[MDEV-12954] Parallel replication does not account for multiple databases Created: 2017-05-30 Updated: 2017-07-07 |
|
| Status: | Open |
| Project: | MariaDB Server |
| Component/s: | Replication |
| Fix Version/s: | None |
| Type: | Task | Priority: | Major |
| Reporter: | Kai | Assignee: | Andrei Elkin |
| Resolution: | Unresolved | Votes: | 0 |
| Labels: | None | ||
| Description |
|
In a situation where there are multiple databases on a single MariaDB server, a slave connected to the master will not apply statements from separate databases in parallel. Normally, a transaction will only affect a single database; even if it affects a large number of tables, all of those tables will still be in the same DB. Therefore, it seems like a singularly obvious optimization to parallel replication for updates to separate databases to be applied simultaneously when possible (with, if necessary, safeguards to ensure that transactions which do affect multiple databases block subsequent transactions to any of the affected databases so as not to apply updates out of order). |
| Comments |
| Comment by Elena Stepanova [ 2017-06-04 ] | |||
|
Could you please provide an example that makes you think that parallel replication is not applied to transactions executed in separate databases? | |||
| Comment by Kai [ 2017-06-05 ] | |||
|
In my case, I set up a master with several databases, with a slave that replicates from it.
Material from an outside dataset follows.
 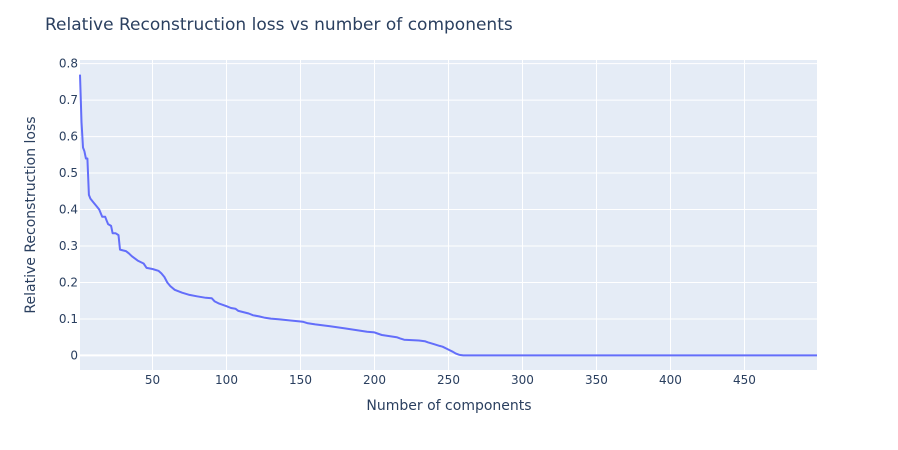 What do you see at coordinates (300, 380) in the screenshot?
I see `x-tick-label: 150` at bounding box center [300, 380].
Even with extremely heavy work on the master across several databases, parallel replication enabled on the slave, and binlog_commit_wait_count set to a non-zero value, I always see one thread on the slave applying updates and all of the others waiting for a prior transaction to commit. If there's a better way to prove it either way, I'd love to know. Not only that, but per the documentation, parallel replication is applied for separate domain IDs; since all of the transactions seem to share a domain ID, it follows they would be applied serially. | |||
| Comment by Elena Stepanova [ 2017-06-25 ] | |||
|
If you are using in-order replication, then yes, while the transactions are still executed in parallel (whenever possible), the commits happen in the order of appearance. If you want a more aggressive approach, you need to configure out-of-order replication. The domain ID is a dynamic variable which can be set on a session level, if you are sure that certain connections are operating only withing certain databases, make them set different domain IDs. You can also explore the optimistic parallel replication. I will convert it into a feature request and assign to Elkin to see if he finds a realistic path for improvement here. | |||
| Comment by Andrei Elkin [ 2017-07-06 ] | |||
|
Elena, your direction is pretty much correct. https://mariadb.com/kb/en/mariadb/parallel-replication/#out-of-order-parallel-replication has some examples how to use @@session.gtid_domain_id. Yet when the user can't do it we shall consider possibilities to automate such setting which deems quite feasible. Consider the server is configured with something like user specific mapping db:s (or even subset of db:s) into
The framework should also provide a notion of the default domain id in cases
can't be mapped. &rei. | |||
| Comment by Daniel Black [ 2017-07-06 ] | |||
|
https://openquery.com.au/blog/optimising-multithreaded-replication as an example too | |||
| Comment by Andrei Elkin [ 2017-07-06 ] | |||
|
Thanks, Daniel. > The premise of this implementation is that each database username uniquely identifies an application It's a nice idea! Indeed, the mapping can use various keys, like the username. &rei. | |||
| Comment by Kai [ 2017-07-06 ] | |||
|
Oh, that's a great idea. I'll just give every DB session SUPER privileges which can't POSSIBLY have any negative consequences. I guess there's the option of wrapping all of this into a stored procedure, but there IS no "order of appearance" between multiple databases. They are separate domains, and in many cases, the queries are happening concurrently in the master. Unless there is a global lock across all databases, the log simply is going to recording which statements complete first, which isn't even fully reflective of the order in which they were issued! If a user wants fully serial replication, they can turn parallel replication off. If they turn parallel replication on, then the threads should consume statements whenever it can be determined that there is no mutual conflict or order-of-execution issues with applying them. | |||
| Comment by Daniel Black [ 2017-07-06 ] | |||
|
Look closer, each session doesn't have SUPER privs, they are only used temporary in the procedure due to it being "SECURITY DEFINER". Anyway, just an example, nothing more. | |||
| Comment by Kai [ 2017-07-07 ] | |||
|
Yeah, that's why I said there's the option of storing it in the procedure; I completely spaced for a second that that was possible. (You don't have to bring them into this just because you forgot refrigerators existed for a second there.) It still seems cumbersome, to say the least, but at least it is an option. |